• **Directions**
Translate this sentence from the function documentation below into Spanish: "This function returns a table from the dataset."

• **Selected extract**
This function returns a table from the dataset.

Parameters:

Name Type Description Default
key str

The name of the table, prefixed with "table/".

required

Raises:

Type Description
KeyError

If the table is not found.

Returns:

Type Description
Union[DataFrame, DataFrame]

Union[pd.DataFrame, pl.DataFrame]: The table.

Examples:


Load a table from the dataset into memory:

>>> dataset = Dataset("bladesight-data/intro_to_btt/intro_to_btt_ch02.db")
>>> df_table = dataset["table/dataset_1"]
Source code in bladesight/dataset_handler.py
def __getitem__(self, key: str) -> Union[pd.DataFrame, pl.DataFrame]:
    """ This function returns a table from the dataset.

    Args:
        key (str): The name of the table, prefixed with "table/".

    Raises:
        KeyError: If the table is not found.

    Returns:
        Union[pd.DataFrame, pl.DataFrame]: The table.

    Examples:
    ---------
        Load a table from the dataset into memory:

        >>> dataset = Dataset("bladesight-data/intro_to_btt/intro_to_btt_ch02.db")
        >>> df_table = dataset["table/dataset_1"]
    """
    table_name = key.replace("table/", "")

• **Data provided**
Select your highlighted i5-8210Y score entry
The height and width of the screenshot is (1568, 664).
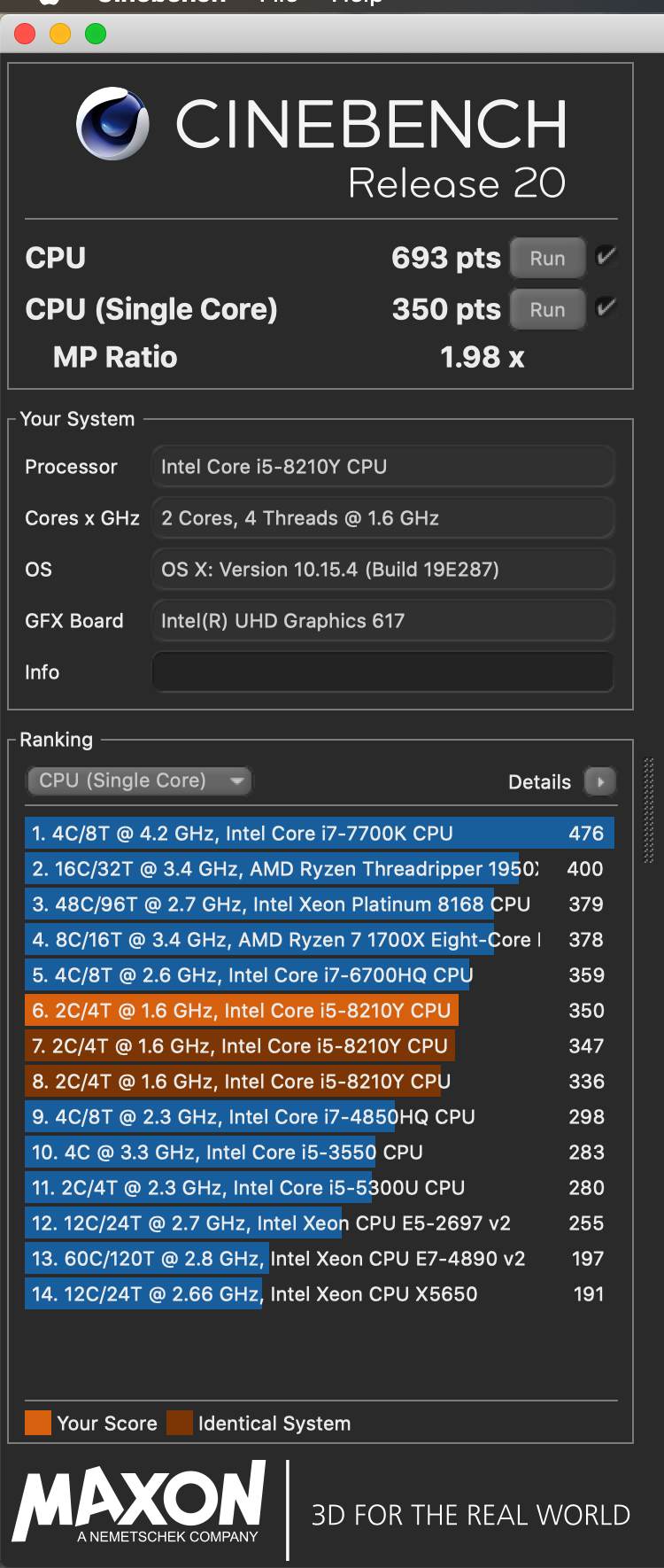pos(239,1010)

• **Solution to this task**
Esta función devuelve una tabla del conjunto de datos.